TASK REQUIREMENTS → Through the line that contains "Register (1168, 15)", return the data below exactly, starting at its first line; leave the rest out.

RECORDS FOR THE EXERCISE →
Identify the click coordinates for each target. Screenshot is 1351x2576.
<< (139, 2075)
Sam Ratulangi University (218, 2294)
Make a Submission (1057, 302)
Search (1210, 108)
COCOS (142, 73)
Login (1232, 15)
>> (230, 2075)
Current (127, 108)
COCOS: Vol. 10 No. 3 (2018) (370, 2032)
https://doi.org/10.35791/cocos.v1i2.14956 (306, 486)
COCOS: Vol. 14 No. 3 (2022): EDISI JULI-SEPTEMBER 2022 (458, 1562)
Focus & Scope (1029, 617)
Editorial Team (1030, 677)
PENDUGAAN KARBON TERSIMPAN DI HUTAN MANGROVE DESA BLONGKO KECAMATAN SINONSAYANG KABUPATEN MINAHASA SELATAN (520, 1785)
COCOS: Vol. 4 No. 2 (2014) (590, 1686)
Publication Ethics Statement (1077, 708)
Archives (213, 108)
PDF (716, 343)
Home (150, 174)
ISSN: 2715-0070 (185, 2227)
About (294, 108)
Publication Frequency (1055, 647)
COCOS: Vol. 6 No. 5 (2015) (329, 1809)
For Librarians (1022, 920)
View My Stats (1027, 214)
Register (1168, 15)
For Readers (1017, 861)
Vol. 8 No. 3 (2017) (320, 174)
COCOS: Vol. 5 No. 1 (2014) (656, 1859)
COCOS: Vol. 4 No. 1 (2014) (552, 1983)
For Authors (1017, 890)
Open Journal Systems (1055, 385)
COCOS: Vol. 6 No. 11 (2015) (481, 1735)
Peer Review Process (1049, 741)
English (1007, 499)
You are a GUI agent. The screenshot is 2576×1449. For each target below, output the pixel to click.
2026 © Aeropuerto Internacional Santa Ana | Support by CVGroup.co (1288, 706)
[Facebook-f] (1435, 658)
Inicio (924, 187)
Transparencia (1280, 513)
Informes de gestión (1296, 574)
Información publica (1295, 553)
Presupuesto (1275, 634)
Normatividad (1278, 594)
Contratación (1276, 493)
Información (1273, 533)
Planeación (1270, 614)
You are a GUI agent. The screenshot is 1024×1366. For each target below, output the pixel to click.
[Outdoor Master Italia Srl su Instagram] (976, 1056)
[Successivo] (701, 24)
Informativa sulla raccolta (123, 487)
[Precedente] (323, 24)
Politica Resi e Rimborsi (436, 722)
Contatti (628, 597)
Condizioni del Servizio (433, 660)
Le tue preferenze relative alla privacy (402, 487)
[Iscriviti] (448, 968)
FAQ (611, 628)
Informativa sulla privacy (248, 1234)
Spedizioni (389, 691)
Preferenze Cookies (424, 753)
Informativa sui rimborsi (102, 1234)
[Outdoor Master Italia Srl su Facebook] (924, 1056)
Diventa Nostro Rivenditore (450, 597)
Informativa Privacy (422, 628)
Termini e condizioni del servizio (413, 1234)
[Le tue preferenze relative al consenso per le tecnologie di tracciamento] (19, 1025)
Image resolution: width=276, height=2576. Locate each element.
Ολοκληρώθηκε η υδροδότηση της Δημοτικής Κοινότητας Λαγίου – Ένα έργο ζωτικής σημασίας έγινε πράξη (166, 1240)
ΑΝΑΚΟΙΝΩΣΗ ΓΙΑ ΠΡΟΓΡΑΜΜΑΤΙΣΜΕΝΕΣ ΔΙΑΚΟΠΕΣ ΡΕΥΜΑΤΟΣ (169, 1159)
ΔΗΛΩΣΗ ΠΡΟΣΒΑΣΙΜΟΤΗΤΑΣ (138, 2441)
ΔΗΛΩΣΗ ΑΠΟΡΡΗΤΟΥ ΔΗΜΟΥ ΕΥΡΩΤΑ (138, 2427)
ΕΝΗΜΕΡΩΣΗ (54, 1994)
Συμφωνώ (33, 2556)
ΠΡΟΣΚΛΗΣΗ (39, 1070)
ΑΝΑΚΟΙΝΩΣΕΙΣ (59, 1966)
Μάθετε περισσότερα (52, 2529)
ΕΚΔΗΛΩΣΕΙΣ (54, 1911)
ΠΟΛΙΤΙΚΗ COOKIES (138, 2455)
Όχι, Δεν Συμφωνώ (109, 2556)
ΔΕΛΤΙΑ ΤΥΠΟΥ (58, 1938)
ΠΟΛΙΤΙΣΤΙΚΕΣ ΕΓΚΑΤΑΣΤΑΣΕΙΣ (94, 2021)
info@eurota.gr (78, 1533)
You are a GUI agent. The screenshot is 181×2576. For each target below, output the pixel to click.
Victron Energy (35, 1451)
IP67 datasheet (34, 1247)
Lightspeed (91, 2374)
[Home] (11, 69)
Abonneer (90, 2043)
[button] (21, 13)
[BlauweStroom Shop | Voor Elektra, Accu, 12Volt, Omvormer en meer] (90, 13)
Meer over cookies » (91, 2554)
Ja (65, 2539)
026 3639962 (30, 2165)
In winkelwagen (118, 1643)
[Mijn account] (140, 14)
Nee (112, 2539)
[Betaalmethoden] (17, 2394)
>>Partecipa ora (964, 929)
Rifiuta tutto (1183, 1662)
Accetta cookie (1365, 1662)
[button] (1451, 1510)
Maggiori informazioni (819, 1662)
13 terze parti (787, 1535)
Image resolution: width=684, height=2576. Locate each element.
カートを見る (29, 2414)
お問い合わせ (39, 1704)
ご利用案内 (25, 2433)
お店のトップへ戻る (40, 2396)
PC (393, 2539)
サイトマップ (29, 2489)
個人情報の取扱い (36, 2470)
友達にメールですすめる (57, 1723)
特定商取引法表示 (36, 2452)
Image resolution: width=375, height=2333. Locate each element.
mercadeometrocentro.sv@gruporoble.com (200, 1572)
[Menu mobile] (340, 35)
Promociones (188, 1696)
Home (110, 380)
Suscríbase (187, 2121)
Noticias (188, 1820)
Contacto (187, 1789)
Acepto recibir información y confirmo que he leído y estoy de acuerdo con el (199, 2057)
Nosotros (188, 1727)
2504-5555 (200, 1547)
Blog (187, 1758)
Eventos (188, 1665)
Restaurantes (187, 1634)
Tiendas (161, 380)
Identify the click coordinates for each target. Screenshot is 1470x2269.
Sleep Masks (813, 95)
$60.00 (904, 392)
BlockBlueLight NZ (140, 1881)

SOLUTION →
Identify the click coordinates for each target. Screenshot is 1351x2576.
<< (139, 2075)
Sam Ratulangi University (218, 2294)
Make a Submission (1057, 302)
Search (1210, 108)
COCOS (142, 73)
Login (1232, 15)
>> (230, 2075)
Current (127, 108)
COCOS: Vol. 10 No. 3 (2018) (370, 2032)
https://doi.org/10.35791/cocos.v1i2.14956 (306, 486)
COCOS: Vol. 14 No. 3 (2022): EDISI JULI-SEPTEMBER 2022 (458, 1562)
Focus & Scope (1029, 617)
Editorial Team (1030, 677)
PENDUGAAN KARBON TERSIMPAN DI HUTAN MANGROVE DESA BLONGKO KECAMATAN SINONSAYANG KABUPATEN MINAHASA SELATAN (520, 1785)
COCOS: Vol. 4 No. 2 (2014) (590, 1686)
Publication Ethics Statement (1077, 708)
Archives (213, 108)
PDF (716, 343)
Home (150, 174)
ISSN: 2715-0070 (185, 2227)
About (294, 108)
Publication Frequency (1055, 647)
COCOS: Vol. 6 No. 5 (2015) (329, 1809)
For Librarians (1022, 920)
View My Stats (1027, 214)
Register (1168, 15)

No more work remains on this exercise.